Commentary

Michael Barone, Tea Parties, and Rick Santelli’s Rant

Michael Barone has a great article in the Washington Examiner that places CNBC economic analyst Rick Santelli’s live “rant” against the Stimulus Package in its rightful place as a key trigger to the current Tea Party movement. Barone writes:

Incumbents are not popular, especially Democratic incumbents. Democrats’ big-government programs are hugely unpopular. Economic distress has made Americans yearn not for more government but for less.

How to explain something contrary to the New Deal historians’ teaching that economic distress increases support for big government? Clues can be obtained, I think, by examining what amounts to the founding document of the Tea Party movement, Rick Santelli’s “rant” on the CME trading floor in Chicago, telecast live by CNBC on Feb. 19, 2009.

Indeed. I heard one Jacksonville, Florida Tea Party “founding father”, or really mother, specifically mention Santelli’s rant as a wake up call and motivator for her efforts to organize tea parties. I also remember watching the rant on CNBC (and it was a rant and very effective polemic) as well and thinking, “Wow, thank God someone is willing to call out this nonsense for what it is.”

The unprofessional bullying directed at Santelli by the White House press office in the immediate aftermath simply confirmed to many the heavy handed and elitist nature of economic policy at the time.

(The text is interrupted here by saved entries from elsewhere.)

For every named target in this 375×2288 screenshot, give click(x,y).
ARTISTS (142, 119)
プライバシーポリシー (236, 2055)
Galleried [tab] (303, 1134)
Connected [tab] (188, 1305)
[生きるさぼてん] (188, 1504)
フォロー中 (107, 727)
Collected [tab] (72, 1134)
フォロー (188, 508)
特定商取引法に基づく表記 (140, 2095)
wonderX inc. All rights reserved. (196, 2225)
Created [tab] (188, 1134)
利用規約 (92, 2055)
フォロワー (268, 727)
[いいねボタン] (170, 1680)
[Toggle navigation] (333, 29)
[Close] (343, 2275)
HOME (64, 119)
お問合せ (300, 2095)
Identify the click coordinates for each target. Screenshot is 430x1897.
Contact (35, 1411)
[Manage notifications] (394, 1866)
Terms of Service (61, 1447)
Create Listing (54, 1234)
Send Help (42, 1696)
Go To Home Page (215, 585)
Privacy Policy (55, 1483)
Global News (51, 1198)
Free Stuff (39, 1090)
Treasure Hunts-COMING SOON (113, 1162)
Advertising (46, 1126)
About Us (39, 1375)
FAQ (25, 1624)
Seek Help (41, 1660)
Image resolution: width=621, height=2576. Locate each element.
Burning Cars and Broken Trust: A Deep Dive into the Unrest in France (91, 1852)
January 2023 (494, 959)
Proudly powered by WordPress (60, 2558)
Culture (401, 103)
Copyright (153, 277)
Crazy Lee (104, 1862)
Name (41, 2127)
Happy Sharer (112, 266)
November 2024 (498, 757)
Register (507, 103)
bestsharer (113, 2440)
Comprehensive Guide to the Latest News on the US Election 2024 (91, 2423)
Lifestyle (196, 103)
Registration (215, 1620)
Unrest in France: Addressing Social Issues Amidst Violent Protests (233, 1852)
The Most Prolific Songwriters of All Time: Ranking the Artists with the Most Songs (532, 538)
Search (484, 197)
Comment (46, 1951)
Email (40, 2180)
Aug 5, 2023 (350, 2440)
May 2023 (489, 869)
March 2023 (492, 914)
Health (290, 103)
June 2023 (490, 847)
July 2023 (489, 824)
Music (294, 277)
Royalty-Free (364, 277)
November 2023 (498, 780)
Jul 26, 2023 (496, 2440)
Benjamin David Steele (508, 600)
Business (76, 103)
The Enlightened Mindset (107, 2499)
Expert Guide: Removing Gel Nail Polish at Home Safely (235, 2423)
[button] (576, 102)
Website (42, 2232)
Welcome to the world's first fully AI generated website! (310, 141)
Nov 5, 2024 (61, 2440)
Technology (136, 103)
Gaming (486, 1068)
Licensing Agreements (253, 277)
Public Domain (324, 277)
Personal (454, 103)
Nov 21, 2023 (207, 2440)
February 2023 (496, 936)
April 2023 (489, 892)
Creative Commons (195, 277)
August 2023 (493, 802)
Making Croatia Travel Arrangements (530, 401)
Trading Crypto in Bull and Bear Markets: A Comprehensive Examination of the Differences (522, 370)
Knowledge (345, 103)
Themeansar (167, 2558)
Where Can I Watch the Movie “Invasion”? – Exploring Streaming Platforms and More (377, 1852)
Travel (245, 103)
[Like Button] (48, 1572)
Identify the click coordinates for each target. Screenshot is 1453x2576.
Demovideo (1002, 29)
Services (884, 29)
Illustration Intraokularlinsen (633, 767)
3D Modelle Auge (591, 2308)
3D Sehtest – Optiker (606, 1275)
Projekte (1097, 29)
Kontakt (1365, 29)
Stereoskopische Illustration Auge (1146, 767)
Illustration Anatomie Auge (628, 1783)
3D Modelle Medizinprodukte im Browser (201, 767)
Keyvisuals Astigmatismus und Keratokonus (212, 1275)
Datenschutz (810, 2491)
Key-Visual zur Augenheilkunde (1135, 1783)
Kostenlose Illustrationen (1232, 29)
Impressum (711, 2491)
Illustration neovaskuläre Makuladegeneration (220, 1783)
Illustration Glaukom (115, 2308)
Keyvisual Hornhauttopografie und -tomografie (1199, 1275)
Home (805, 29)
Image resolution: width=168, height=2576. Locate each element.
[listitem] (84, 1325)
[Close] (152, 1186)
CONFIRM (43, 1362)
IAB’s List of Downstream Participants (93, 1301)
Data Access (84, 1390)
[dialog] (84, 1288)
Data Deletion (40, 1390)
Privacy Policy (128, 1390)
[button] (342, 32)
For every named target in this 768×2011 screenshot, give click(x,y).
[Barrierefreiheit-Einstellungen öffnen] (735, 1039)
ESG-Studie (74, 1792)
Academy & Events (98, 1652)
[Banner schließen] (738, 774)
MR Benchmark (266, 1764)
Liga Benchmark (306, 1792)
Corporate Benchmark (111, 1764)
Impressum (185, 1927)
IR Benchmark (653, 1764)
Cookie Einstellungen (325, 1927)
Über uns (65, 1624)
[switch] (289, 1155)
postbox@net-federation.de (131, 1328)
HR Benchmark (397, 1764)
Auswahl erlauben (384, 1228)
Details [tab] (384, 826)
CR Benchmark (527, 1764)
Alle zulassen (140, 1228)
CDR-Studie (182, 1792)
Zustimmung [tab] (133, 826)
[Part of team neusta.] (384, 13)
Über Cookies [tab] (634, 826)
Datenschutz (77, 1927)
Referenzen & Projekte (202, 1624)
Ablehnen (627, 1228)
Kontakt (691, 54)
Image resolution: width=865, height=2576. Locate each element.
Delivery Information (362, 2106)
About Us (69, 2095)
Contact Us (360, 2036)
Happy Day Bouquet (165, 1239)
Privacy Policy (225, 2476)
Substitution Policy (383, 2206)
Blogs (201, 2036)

Moreover, as Barone points out in his column:

Santelli was arguing that the people who, in Bill Clinton’s felicitous phrase, “work hard and play by the rules” shouldn’t have to subsidize those who took on debts that they couldn’t repay.

This was both an economic and a moral argument. Economic, because subsidies to the improvident are an unproductive investment. We know now that very many of the beneficiaries of the administration’s mortgage modification programs ended up in foreclosure anyway. Subsidies just prolonged the agony.

But it’s also a moral argument. Taking money away from those who made prudent decisions and giving it to people who made imprudent decisions is casting society’s vote for imprudence and self-indulgence. It mocks thrift and makes chumps out of those who pay their own way. We should, Santelli argued, “reward people that can carry the water rather than just drink the water.”

Kudos to CNBC for its tolerance of dissenting voices and to Rick Santelli for not backing down. History is vindicating the substance of his critique on both economic and moral grounds.